▶ [PROBLEMS AND TASKS]
[A] Name every technique in the text on analyzing reviews whose name ends in "diagramming" or "sifting."
[B] Continue the text on analyzing reviews from its last sentence.

▶ [TEXT BLOCK]
↓

More important than the particular method though is the principle behind our approach: Filter the reviews, then find the themes. We use quantitative tools to surface reviews featuring usability concepts and qualitative methods to parse the themes. In this way, it’s a mixed-methods approach.
With that core concept under our belts, let’s recap the main takeaways:
- Analyzing reviews is like playing chess — there are tradeoffs between speed and quality. Using just affinity diagramming is slow but effective; data science methods fast yet less accurate.
- Concept sifting describes the process of filtering units of text based on their semantic similarity to a latent construct (e.g., efficiency).
- Concept diagramming is a technique that combines the efficiency of computational methods with the rich insights and aesthetic quality of affinity diagramming.

↑

▶ [EXTRACTED RECORDS]
↓

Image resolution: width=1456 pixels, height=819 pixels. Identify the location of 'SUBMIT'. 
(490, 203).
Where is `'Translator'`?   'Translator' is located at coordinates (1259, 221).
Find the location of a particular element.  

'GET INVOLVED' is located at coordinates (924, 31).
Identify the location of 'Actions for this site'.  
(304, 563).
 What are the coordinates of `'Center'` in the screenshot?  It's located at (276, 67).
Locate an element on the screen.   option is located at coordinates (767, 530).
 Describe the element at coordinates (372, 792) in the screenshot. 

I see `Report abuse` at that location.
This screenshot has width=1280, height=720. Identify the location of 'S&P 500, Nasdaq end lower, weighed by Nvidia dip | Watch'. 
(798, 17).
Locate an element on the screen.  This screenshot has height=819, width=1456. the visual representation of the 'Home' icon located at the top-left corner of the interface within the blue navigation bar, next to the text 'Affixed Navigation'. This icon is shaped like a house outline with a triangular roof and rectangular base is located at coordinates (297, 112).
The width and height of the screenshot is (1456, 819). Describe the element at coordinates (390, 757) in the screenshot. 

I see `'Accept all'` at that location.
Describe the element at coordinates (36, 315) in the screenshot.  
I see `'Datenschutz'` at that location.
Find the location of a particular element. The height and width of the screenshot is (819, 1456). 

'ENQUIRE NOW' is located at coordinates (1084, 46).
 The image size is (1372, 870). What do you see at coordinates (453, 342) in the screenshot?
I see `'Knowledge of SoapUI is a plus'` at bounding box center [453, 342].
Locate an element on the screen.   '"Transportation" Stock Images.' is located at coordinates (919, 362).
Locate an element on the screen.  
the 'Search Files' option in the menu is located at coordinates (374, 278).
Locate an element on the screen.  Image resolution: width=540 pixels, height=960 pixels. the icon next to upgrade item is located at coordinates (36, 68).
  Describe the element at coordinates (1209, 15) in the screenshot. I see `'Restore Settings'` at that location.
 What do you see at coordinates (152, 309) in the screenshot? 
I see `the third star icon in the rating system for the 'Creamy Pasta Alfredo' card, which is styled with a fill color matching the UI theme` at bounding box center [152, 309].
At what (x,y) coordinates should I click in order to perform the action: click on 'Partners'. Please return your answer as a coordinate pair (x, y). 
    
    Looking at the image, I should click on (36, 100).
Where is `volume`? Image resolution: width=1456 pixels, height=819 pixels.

↑

▶ [EXERCISE RESULTS]
[A] Affinity diagramming, concept sifting, concept diagramming

[B]
In the end, analyzing user reviews — however you accomplish it — is about increasing responsiveness to user needs. In doing so, we can develop more and better ideas at the fuzzy-frontend, the earliest stage of product development when we’re hunting for innovative concepts.
And hey, your next big idea may be just waiting in a set of online reviews — you never know.
Endnotes
1 Word vectors predict human judgments across a diverse set of tasks: from lower-level ones like estimating the similarity between two words to higher-level human judgments concerning morality and stereotypes
2 The code is in a Google Colab notebook because they have a $10 a month pro plan that gives you access to high RAM machines. That way, if you’re really interested in exploring what this technique is capable of at scale, you don’t need to spin up a virtual machine.
Also, there’s a bonus in the notebook. I included dictionaries for the concepts in 3 frameworks, which you can learn more about below:
- Nielsen Norman Group’s 5 Usability Dimensions
- Plutnick’s Theory of Emotion
- The Theory of Basic Human Values
Use these dictionaries, and the theory behind them, to test your ideas.
References
Bhatia, S., Richie, R., & Zou, W. (2019). Distributed semantic representations for modeling human judgment. Current opinion in behavioral sciences, 29, 31-36.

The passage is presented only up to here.